### Text extract
========
Christine Bushway, OTA's executive director and chief executive officer, said in a press release dated Aug. 2, "Both Michael Funk and Mark Lipson have had a long commitment to the organic movement. Michael has been instrumental in the growth and advancement of the natural and organic industry for over 30 years, while Mark has demonstrated personal commitment, leadership and vision with regard to advancing organic farming since the early 1980s."

MarkLipson
Mark Lipson

Mr. Funk will receive the OTA Organic Leadership Award in the "Growing Organic Industry" category. Mr. Lipson will receive the award in the "Growing Organic Agriculture" category.

The 2011 Organic Leadership Award recipients will be honored at the Sept. 21 OTA Awards Gala during OTA Member Day activities at Natural Products Expo East in Baltimore. Recipients will receive a hand-blown glass planet made by artist Josh Simpson.

Other big news at the OTA was the July 5 announcement that Canada and the European Union had reached a historic agreement to recognize each other's organic standards and laws after nearly four years of formal negotiation.
========
### Job A
Please retype everything in the OTA award announcement from "The 2011 Organic" down to "artist Josh Simpson.".
### Job B
Decide whether each statement agrees with the OTA award announcement. Answer yes or no for each, and quote the words from the text that decide it.
(i) Michael Funk's award is in the "Growing Organic Agriculture" category.
(ii) Each recipient will be given a hand-blown glass planet.
(iii) Canada and the European Union reached their agreement after nearly four years of formal negotiation.

### Dataset excerpt
========
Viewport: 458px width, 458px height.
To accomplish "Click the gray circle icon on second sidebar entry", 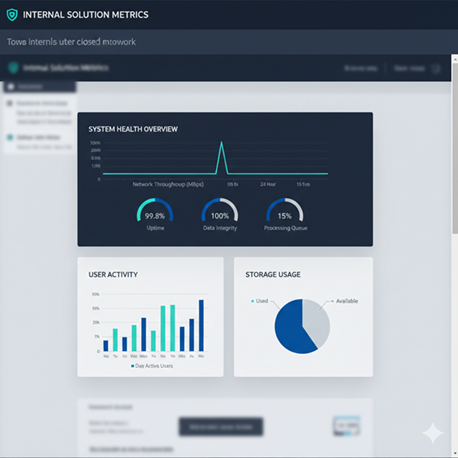I will 10,103.
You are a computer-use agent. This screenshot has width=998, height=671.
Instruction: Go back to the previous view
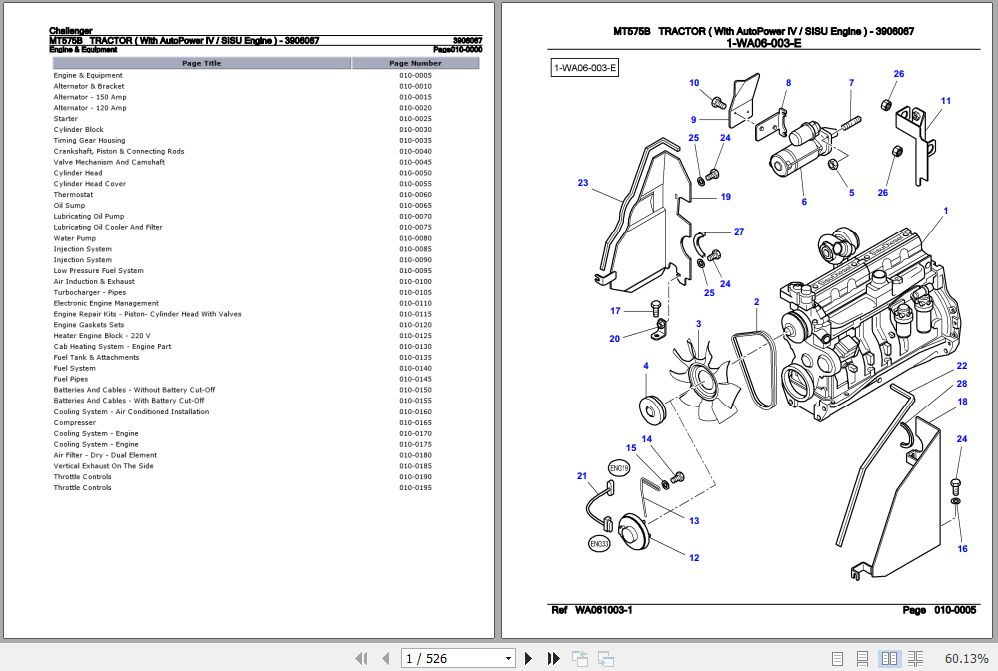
========
### Complete output A
The 2011 Organic Leadership Award recipients will be honored at the Sept. 21 OTA Awards Gala during OTA Member Day activities at Natural Products Expo East in Baltimore. Recipients will receive a hand-blown glass planet made by artist Josh Simpson.

### Complete output B
(i) No: "Mr. Funk will receive the OTA Organic Leadership Award in the "Growing Organic Industry" category."
(ii) Yes: "Recipients will receive a hand-blown glass planet made by artist Josh Simpson."
(iii) Yes: "after nearly four years of formal negotiation"